**Pagina:**
Deel 1 - Framework naar mensen - YouTube

Meer en meer mensen vragen me de laatste tijd waarover mijn onderzoek nu precies gaat en waarmee ik nu precies bezig ben. Ik realiseerde me daardoor ook dat, hoewel ik hier in Vlaanderen onderzoek doe, er online eigenlijk nergens info over te vinden is, ook niet in Vlaamse Gebarentaal. Deze blog lijkt me dan ook een goede plek om die info te geven.

Misschien herinner je je nog dat ik in februari 2017 een lezing gaf aan de KU Leuven campus Antwerpen over mijn onderzoek, waarmee ik toen net gestart was. De idee toen was om een nieuw framework te ontwikkelen om ‘vitaliteit’ te testen, waarbij vitaliteit verwijst naar de ‘gezondheid’, ‘sterkte’, ‘levensvatbaarheid’, duurzaamheid, toekomst en status van een taal en de mensen die die taal gebruiken. De laatste maanden is dat idee om allerlei redenen veranderd. Mijn focus is nog steeds vitaliteit, maar niet meer het framework. Ik wil kijken hoe vitaliteit gelinkt is aan hoe mensen verschillende talen gebruiken. Het is immers zo dat tegenwoordig, de profielen en achtergronden van mensen die gebarentaal gebruiken heel erg divers zijn, en hoe ze in hun dagelijks leven verschillende talen gebruiken, niet alleen gebarentaal/gebarentalen. Mensen gebaren, schrijven, spreken; gebruiken talen op verschillende manieren. Ik ben benieuwd naar hoe dat vitaliteit beïnvloedt. Dat is dus de focus van mijn huidige onderzoek.

Vitaliteit: kennis, kansen en motivatie

Deel 2 - Kennis, kansen, motivatie - YouTube

In het onderzoek naar vitaliteit zijn 3 concepten erg belangrijk: kennis (capaciteit), kansen en motivatie.

  1. Kennis is logisch. Mensen moeten een taal kennen om ze te kunnen gebruiken. Wie een bepaalde taal niet kent of twijfels heeft over zijn/haar kennis, zal die taal niet of minder gebruiken. Dat is niet positief voor vitaliteit.

**Takenlijst:**
(1) Beantwoord de volgende vragen over de tekst over taalvitaliteit.
(a) Wanneer en waar werd de lezing over het onderzoek gegeven?
(b) Welke drie concepten noemt de tekst erg belangrijk in het onderzoek naar vitaliteit?
(c) Wat doet iemand die een bepaalde taal niet kent of twijfelt over zijn of haar kennis ervan?
(2) Schrijf een vervolg op de tekst over taalvitaliteit, aansluitend op de laatste zin.

**Aangeleverde gegevens:**

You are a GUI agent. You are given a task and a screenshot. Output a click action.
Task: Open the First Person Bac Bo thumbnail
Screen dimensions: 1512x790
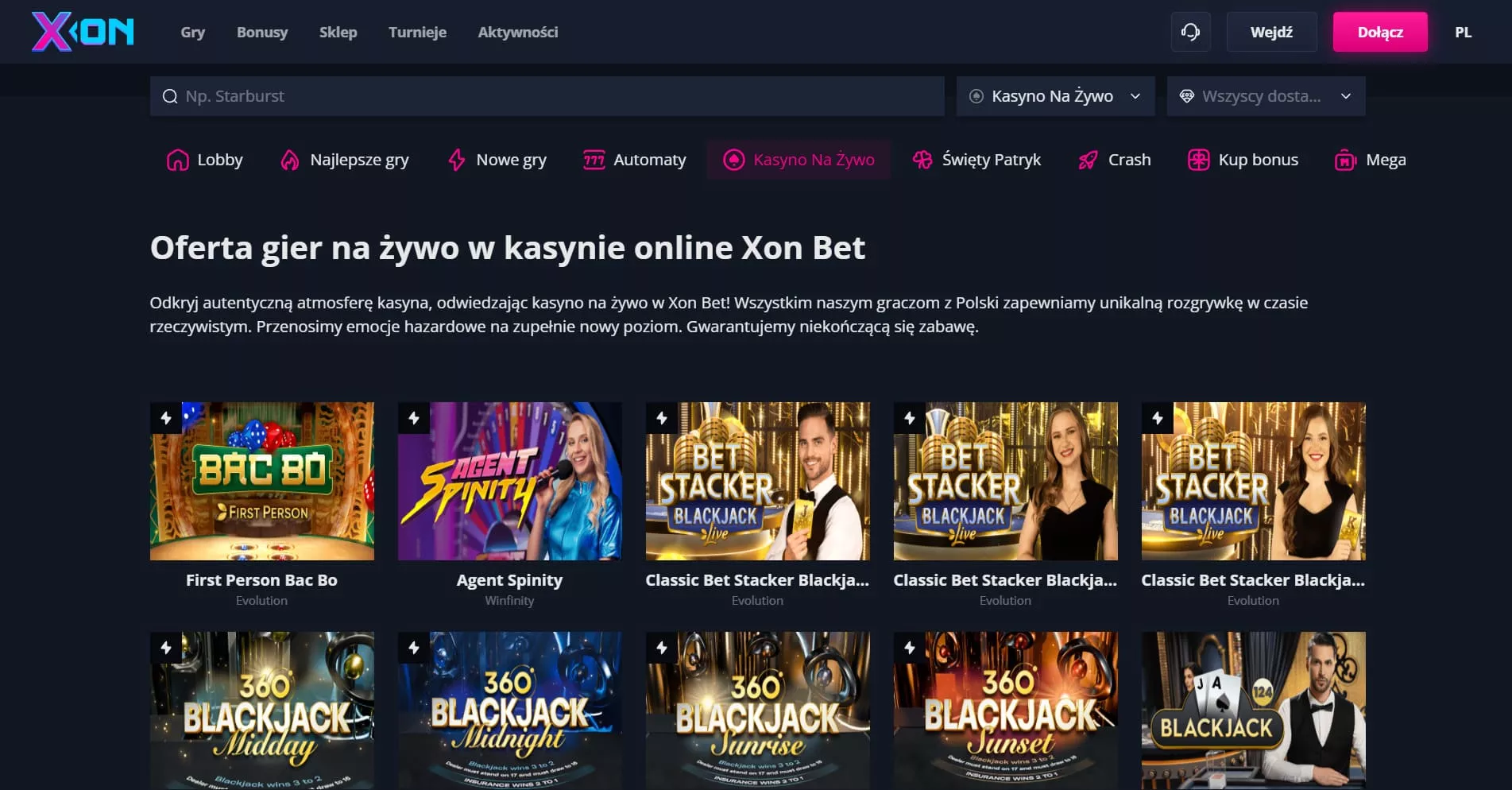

**Antwoorden per taak:**
(1)
(a) In februari 2017, aan de KU Leuven campus Antwerpen.
(b) Kennis (capaciteit), kansen en motivatie.
(c) Die persoon zal die taal niet of minder gebruiken.

(2)
  2. Mensen moeten kansen hebben om een taal te gebruiken. Kansen kunnen gelinkt zijn aan het bestaan van andere mensen die die taal ook gebruiken. Kansen kunnen ook verbonden zijn aan een plaats waar mensen naartoe kunnen gaan en die taal gebruiken. Kansen kunnen ook te maken hebben met mogelijkheden om een taal te leren of verwerven. Kansen kunnen ook betekenen het bestaan van materiaal om bvb. een taal te lezen, luisteren, zien, … Kansen zijn erg breed te interpreteren.
  3. Van de drie concepten is motivatie wellicht de belangrijkste. Mensen moeten gemotiveerd zijn om een taal te gebruiken, moeten dat zelf willen, moeten ‘goesting’ hebben. Als mensen zich ‘s morgens afvragen wat het nut is van het gebruik van een bepaalde taal, zich afvragen waarom ze die überhaupt gebruiken, geen interesse hebben om ze te gebruiken … De drie concepten zijn natuurlijk gelinkt. Geen kansen en geen kennis betekent ook geen motivatie. Maar het kan gebeuren dat mensen een bepaalde taal kennen en kansen hebben om ze te gebruiken maar toch het nut er niet van inzien. De motivatie, de wil om een taal te gebruiken is dus cruciaal. Tegelijkertijd is motivatie van de drie het moeilijkst om te ‘meten’.

Ik wil dus meer weten over hoe die drie concepten gelinkt zijn aan vitaliteit, specifiek voor de situatie van gebarentaal.

Wie?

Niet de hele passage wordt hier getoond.